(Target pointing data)

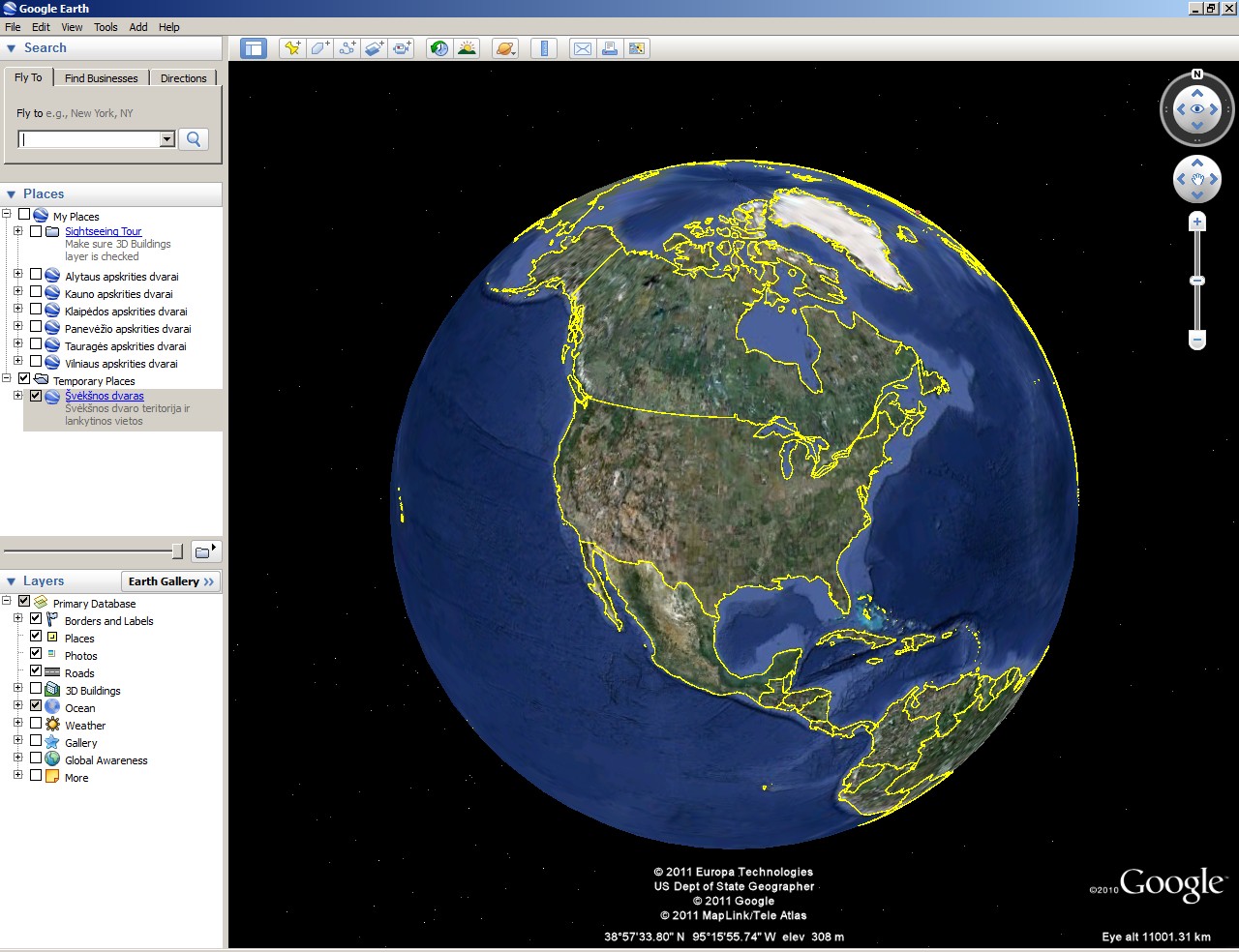Enable the Weather layer checkbox
The width and height of the screenshot is (1239, 952).
(36, 724)
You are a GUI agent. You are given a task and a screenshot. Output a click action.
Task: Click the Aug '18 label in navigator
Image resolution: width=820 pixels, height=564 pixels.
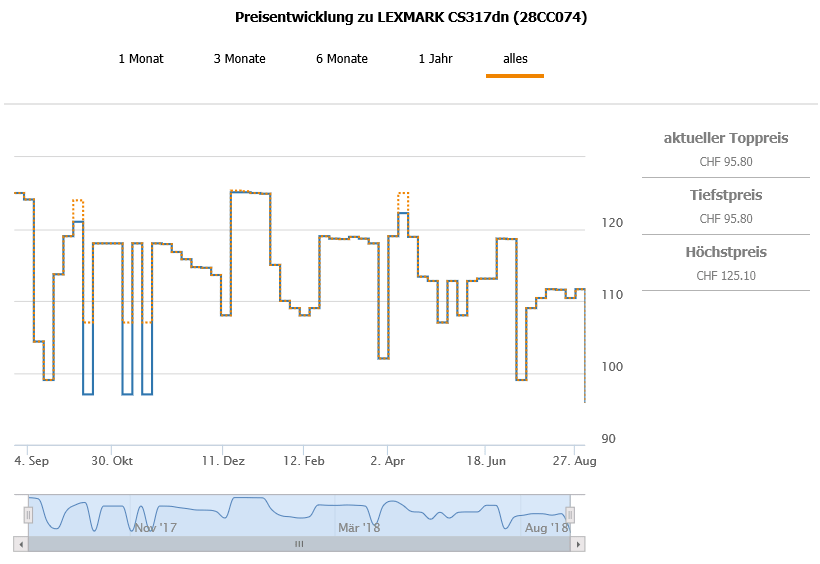pos(546,527)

Problem to work on: Render the lines of the data above as a Markdown table with two columns, Number and Record line, giving each non-blank line its own numbered row. Leave the pictures out of the answer.

Solution:
| Number | Record line |
|---|---|
| 1 | Enable the Weather layer checkbox |
| 2 | The width and height of the screenshot is (1239, 952). |
| 3 | (36, 724) |
| 4 | You are a GUI agent. You are given a task and a screenshot. Output a click action. |
| 5 | Task: Click the Aug '18 label in navigator |
| 6 | Image resolution: width=820 pixels, height=564 pixels. |
| 7 | pos(546,527) |